Alternative hypothesis: the variances of the science scores in all three groups are not equal.

In [4]:
levene_results = levene(
    df_scmath.loc[df_scmath["group"] == 1, "science"],
    df_scmath.loc[df_scmath["group"] == 2, "science"],
    df_scmath.loc[df_scmath["group"] == 3, "science"],
)

print("Levene test p-value:", levene_results.pvalue)

Levene test p-value: 0.11552903683721506


The Levene test shows that the p-value is 0.116, which means that we cannot reject the null hypothesis that the variances are equal.

We can assume that the variances of the science scores in all three groups are equal.

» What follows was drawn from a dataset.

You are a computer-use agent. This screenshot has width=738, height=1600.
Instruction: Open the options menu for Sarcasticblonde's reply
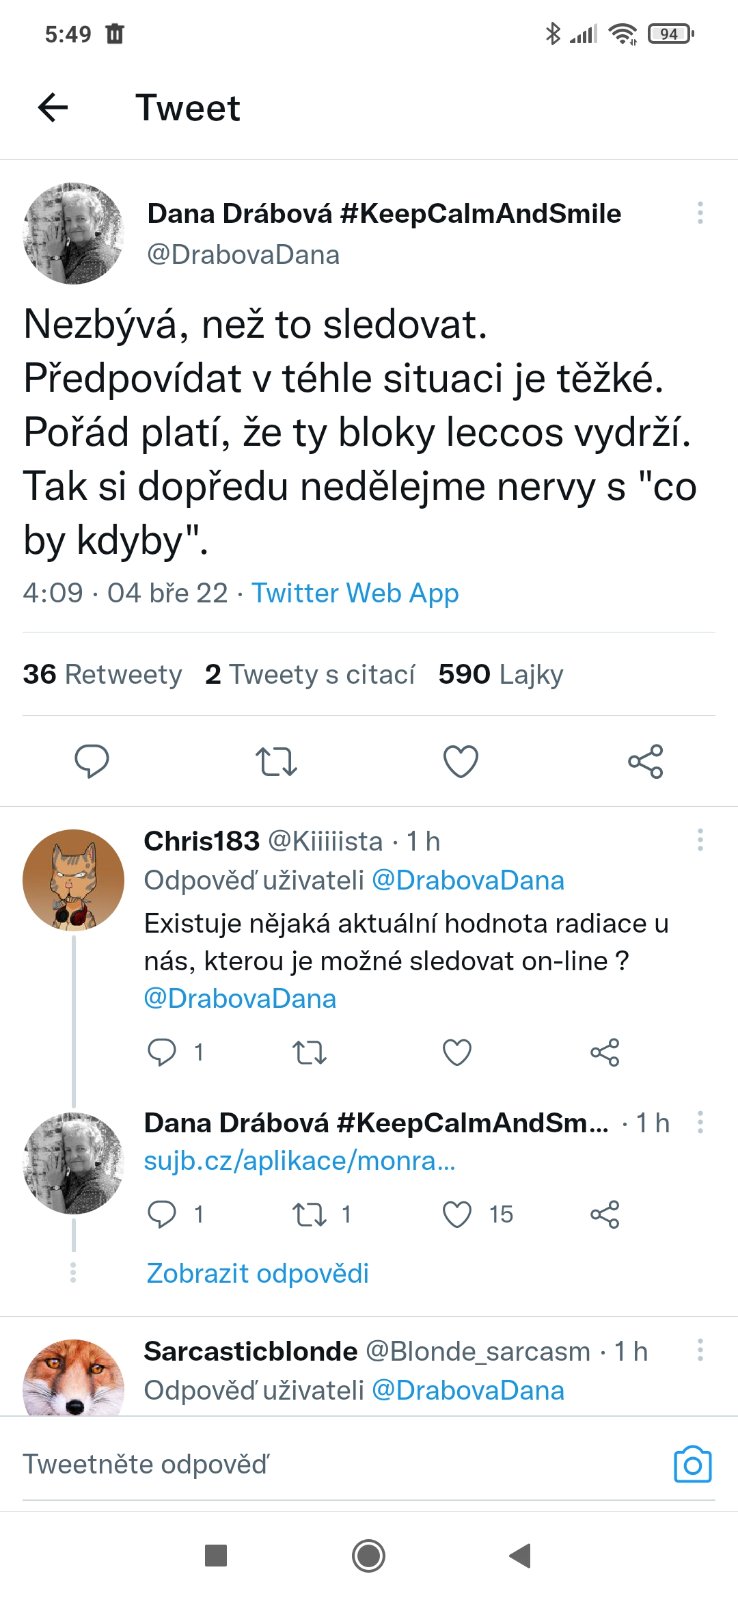coord(700,1351)
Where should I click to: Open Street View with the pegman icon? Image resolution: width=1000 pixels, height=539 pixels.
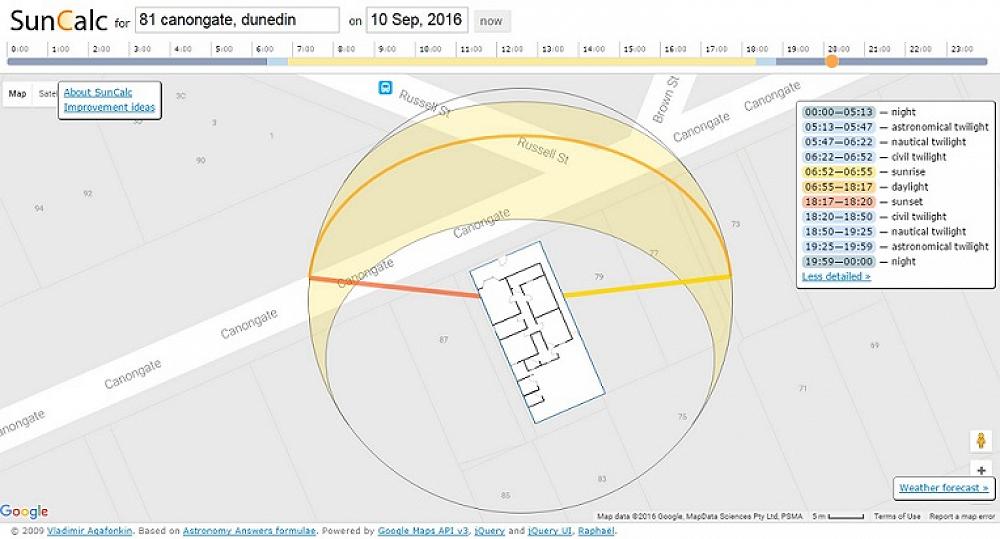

### Perform ANCOVA for Science scores controlling for Math scores

Null hypothesis: the group has no significant effect on the science score after controlling for the math score.  
Alternative hypothesis: the group has a significant effect on the science score after controlling for the math score.

In [5]:
ancova_model = smf.ols("science ~ C(group) + math", data=df_scmath).fit()
ancova_results = anova.anova_lm(ancova_model, typ=2)

ancova_results

Unnamed: 0,sum_sq,df,F,PR(>F)
C(group),924.5442,2.0,17.8991,0.0
math,4453.5482,1.0,172.4408,0.0
Residual,1807.8571,70.0,,


With math as a covariate:

* the p-values for the group and the math are both under 0.0001
* which means that both variables have a significant effect on the science score, and the null hypothesis is rejected

### Post-hoc Tukey test for ANCOVA model

Sadly, Python doesn't seem to have a built-in function for Tukey's post-hoc test for ANCOVA models.

Instead, we're going to remove the effect of the math score from the science score and then perform the Tukey test on the residuals.

Null hypothesis: the means of the groups are equal.  
Alternative hypothesis: the means of the groups are not equal.

In [None]:
tukey_results = multicomp.pairwise_tukeyhsd(
    df_scmath["science"] - ancova_model.params["math"] * df_scmath["math"],
    df_scmath["group"],
)

print(tukey_results)

 Multiple Comparison of Means - Tukey HSD, FWER=0.05 
group1 group2 meandiff p-adj   lower    upper  reject
-----------------------------------------------------
   1.0    2.0   -1.359 0.6413  -4.9684  2.2504  False
   1.0    3.0  -8.0716    0.0 -11.5328 -4.6104   True
   2.0    3.0  -6.7126    0.0  -10.046 -3.3793   True
-----------------------------------------------------


We can see the following results:

* The p-value for groups 1 (prestigious) vs 2 (very prestigious) is 0.641, which means we fail to reject the null hypothesis that the means are equal when controlling for the math score.
* The other two p-values (prestigious / v. prestigions vs not prestigious) are <0.0001, which means we reject the null hypothesis that the means are equal when controlling for the math score.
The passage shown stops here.